§ **Record excerpts**
☆ ☆ ☆ ☆

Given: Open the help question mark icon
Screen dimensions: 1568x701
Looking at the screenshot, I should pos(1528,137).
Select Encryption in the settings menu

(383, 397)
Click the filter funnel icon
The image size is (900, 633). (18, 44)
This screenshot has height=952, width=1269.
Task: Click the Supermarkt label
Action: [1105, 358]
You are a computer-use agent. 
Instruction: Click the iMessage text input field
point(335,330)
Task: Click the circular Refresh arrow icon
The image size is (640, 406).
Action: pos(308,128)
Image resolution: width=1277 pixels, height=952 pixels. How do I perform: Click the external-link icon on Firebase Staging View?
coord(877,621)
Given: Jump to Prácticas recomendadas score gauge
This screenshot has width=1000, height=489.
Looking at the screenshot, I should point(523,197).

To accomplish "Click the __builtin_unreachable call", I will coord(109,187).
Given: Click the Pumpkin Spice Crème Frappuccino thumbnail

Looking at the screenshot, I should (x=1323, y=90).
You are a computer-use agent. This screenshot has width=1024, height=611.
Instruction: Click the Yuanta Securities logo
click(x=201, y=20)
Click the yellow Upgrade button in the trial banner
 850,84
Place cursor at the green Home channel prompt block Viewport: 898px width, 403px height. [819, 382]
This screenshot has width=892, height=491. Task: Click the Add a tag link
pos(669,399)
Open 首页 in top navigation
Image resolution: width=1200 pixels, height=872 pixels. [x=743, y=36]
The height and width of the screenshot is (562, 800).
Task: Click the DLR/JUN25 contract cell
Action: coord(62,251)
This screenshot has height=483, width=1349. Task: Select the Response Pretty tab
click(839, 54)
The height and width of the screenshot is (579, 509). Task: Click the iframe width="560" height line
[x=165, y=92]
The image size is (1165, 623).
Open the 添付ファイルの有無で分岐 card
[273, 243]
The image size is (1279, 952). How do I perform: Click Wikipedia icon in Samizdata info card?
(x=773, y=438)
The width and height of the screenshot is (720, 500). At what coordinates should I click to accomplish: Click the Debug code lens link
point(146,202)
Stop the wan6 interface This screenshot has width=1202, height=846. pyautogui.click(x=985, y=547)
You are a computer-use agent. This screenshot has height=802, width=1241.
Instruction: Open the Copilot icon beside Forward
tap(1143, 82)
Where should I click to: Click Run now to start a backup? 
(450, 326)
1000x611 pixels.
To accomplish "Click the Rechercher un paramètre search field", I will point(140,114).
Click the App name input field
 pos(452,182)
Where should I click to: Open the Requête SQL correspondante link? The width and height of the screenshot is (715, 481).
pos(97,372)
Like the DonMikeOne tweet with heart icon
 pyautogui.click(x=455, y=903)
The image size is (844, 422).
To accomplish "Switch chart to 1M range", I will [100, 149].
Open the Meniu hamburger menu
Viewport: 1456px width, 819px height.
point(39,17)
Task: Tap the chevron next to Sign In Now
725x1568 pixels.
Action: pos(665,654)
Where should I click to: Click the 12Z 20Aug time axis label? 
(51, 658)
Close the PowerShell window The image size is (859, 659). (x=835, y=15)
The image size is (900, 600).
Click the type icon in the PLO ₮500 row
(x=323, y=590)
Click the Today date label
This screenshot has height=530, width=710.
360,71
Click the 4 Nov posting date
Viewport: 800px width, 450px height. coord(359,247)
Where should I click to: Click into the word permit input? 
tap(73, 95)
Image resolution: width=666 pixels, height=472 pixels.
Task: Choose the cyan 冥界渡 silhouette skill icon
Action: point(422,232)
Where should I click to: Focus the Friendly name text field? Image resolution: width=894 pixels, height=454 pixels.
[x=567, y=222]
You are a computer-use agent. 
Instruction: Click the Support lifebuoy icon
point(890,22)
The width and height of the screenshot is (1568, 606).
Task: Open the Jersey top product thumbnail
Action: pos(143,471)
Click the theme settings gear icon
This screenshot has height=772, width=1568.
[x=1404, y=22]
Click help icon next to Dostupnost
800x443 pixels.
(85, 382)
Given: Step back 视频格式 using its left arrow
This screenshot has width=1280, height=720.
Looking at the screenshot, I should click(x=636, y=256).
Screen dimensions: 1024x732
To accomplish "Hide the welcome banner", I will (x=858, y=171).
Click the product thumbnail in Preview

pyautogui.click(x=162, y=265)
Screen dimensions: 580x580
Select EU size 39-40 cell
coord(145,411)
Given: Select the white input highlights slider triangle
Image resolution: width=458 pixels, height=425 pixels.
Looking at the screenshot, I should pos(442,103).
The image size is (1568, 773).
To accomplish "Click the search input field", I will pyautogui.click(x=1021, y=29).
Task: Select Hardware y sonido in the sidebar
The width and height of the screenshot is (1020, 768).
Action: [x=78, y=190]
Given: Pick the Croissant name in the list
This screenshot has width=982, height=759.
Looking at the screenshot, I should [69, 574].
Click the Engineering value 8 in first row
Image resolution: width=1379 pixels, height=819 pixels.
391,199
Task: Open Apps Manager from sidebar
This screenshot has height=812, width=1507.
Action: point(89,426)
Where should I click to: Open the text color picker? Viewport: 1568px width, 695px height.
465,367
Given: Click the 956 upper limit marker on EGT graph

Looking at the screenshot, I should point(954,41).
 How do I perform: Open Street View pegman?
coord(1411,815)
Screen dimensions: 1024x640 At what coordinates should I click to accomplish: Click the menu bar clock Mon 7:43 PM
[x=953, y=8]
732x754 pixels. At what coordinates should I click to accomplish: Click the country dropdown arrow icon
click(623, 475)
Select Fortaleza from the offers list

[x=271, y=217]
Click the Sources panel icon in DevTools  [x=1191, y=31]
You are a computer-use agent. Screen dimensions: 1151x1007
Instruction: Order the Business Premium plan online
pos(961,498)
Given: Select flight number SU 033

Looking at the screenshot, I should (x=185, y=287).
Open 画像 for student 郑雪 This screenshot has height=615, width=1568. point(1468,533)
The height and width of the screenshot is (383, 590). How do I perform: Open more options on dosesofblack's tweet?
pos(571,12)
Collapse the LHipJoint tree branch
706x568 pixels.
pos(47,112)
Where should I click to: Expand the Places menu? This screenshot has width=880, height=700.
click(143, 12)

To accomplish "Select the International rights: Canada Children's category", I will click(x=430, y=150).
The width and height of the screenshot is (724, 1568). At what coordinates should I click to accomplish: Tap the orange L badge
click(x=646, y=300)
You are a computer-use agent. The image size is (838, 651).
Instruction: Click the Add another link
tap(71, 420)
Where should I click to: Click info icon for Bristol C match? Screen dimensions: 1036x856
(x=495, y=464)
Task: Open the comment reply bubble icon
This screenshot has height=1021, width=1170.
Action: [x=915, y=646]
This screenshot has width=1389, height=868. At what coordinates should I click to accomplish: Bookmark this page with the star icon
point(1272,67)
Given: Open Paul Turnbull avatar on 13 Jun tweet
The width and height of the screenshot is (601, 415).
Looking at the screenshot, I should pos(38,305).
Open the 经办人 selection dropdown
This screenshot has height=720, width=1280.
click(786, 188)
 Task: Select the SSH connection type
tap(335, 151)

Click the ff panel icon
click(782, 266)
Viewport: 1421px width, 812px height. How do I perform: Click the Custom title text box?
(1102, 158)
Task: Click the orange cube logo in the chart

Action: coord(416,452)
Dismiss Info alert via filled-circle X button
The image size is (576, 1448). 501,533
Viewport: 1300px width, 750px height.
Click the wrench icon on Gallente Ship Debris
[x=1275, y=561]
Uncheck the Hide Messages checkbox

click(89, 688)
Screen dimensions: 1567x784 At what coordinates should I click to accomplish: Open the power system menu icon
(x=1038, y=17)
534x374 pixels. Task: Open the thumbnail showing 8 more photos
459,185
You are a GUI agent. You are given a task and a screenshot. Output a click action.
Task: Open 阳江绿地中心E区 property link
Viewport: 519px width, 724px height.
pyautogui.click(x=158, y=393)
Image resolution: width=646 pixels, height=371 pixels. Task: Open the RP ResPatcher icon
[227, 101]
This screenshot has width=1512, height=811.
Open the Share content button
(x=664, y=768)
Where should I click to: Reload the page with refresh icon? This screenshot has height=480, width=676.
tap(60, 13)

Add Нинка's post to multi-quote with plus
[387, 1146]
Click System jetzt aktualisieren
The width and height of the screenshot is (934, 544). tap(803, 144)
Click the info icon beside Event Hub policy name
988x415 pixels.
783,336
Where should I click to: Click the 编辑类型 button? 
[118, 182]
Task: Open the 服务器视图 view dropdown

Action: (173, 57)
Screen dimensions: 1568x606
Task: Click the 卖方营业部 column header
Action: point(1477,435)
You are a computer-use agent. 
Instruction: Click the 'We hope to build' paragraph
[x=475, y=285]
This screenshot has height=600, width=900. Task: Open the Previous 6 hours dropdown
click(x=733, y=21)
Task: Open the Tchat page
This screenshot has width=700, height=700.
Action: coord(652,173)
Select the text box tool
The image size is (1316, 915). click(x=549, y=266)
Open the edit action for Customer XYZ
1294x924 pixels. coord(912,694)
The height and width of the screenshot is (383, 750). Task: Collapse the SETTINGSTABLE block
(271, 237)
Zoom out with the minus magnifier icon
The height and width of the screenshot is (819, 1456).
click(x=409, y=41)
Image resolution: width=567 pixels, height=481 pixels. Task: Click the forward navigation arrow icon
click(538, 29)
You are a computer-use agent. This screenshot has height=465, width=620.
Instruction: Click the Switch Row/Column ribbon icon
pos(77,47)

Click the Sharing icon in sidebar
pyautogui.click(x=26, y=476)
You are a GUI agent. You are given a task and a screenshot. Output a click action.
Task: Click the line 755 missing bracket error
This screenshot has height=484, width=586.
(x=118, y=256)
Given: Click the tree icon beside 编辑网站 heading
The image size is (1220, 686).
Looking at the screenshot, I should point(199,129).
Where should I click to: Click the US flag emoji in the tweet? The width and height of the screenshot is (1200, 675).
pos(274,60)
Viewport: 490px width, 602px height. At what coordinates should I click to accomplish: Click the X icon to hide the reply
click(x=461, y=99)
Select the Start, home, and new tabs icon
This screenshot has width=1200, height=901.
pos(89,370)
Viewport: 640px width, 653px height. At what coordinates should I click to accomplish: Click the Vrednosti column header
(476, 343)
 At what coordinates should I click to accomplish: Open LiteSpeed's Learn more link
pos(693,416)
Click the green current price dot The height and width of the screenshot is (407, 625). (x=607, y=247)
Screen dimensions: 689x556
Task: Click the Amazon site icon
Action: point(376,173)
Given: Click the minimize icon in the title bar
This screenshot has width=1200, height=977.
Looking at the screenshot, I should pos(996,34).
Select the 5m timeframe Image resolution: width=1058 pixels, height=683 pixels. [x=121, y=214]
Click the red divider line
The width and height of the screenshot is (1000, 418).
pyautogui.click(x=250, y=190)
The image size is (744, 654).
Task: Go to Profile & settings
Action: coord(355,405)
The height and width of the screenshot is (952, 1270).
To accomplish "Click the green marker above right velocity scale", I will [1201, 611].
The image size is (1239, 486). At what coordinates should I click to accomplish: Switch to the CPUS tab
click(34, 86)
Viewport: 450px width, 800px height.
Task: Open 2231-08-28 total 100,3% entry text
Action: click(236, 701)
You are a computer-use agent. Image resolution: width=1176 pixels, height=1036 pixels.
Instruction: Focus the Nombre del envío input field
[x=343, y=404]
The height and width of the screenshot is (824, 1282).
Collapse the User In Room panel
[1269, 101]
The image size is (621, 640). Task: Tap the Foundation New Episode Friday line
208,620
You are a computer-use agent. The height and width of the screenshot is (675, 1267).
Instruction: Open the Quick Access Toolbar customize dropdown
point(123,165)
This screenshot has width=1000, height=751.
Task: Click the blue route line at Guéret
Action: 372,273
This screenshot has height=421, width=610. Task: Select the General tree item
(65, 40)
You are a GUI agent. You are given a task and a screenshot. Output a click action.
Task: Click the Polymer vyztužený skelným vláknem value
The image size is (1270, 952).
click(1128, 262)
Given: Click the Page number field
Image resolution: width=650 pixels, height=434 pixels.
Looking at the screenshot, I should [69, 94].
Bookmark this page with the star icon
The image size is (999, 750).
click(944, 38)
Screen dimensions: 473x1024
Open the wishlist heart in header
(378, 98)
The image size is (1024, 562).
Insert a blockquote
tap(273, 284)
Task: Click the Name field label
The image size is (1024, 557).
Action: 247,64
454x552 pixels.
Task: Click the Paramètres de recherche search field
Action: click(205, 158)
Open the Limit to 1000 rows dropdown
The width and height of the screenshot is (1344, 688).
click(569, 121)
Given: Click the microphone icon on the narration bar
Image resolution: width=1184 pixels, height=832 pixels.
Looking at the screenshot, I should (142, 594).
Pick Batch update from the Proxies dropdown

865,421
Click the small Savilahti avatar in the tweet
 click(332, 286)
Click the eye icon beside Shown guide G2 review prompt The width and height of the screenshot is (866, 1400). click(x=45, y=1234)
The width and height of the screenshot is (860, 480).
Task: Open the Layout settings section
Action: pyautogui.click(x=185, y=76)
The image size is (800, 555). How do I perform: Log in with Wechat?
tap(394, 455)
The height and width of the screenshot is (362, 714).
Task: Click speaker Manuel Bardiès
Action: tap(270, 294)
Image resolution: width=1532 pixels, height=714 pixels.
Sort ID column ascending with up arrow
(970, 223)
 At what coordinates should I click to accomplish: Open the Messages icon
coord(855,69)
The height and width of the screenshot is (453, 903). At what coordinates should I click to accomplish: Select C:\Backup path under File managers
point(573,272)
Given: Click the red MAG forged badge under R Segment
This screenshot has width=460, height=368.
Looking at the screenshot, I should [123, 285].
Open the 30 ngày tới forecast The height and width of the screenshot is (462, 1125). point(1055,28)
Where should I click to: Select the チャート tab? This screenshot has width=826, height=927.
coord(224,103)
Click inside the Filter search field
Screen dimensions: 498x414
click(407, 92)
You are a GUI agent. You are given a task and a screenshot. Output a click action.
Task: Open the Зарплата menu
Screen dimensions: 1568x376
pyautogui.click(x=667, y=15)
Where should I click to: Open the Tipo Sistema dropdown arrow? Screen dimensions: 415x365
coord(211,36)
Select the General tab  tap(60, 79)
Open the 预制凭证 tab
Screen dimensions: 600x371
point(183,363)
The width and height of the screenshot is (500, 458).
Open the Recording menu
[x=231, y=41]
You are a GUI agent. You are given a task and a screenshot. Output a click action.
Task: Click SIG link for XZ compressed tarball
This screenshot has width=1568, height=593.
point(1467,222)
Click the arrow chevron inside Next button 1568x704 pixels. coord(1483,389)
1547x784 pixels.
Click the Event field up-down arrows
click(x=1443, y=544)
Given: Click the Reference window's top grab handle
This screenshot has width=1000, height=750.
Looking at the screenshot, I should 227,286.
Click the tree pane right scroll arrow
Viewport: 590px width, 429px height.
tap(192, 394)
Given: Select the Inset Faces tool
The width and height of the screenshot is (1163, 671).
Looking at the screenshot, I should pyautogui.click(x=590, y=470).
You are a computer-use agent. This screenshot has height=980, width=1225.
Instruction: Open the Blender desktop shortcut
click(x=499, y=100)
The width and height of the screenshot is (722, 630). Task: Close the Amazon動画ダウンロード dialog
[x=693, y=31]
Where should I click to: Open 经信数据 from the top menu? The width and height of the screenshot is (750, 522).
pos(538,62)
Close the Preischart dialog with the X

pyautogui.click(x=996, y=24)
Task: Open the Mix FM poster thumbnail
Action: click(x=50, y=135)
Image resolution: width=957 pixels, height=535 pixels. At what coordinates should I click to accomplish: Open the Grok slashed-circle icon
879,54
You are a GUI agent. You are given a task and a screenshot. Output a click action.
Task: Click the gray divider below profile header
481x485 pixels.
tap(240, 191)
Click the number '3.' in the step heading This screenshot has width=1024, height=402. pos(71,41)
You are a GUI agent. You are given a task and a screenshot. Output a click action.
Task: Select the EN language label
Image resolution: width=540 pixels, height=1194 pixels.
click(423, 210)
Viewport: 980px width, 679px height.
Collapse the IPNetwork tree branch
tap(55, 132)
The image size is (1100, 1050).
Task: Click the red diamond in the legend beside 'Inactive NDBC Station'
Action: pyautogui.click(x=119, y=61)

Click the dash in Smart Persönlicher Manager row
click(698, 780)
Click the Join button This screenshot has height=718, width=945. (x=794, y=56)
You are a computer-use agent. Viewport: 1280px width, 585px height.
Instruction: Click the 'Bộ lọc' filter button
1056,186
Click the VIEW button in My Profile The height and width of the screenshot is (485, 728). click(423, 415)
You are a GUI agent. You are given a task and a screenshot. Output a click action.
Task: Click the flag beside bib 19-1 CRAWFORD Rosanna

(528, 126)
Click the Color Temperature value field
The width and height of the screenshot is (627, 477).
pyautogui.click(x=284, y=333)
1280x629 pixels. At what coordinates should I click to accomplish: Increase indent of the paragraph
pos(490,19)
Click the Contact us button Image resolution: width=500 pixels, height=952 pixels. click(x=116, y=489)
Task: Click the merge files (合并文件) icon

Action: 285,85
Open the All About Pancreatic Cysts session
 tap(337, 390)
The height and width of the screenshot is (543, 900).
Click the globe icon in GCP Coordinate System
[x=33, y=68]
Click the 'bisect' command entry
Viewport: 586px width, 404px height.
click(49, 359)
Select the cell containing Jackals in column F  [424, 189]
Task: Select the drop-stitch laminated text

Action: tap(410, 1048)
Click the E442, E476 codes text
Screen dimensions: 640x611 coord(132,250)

☆ ☆ ☆ ☆

Using the entries above, return each line that includes the word "inside".

Click inside the Filter search field
Click the arrow chevron inside Next button 1568x704 pixels. coord(1483,389)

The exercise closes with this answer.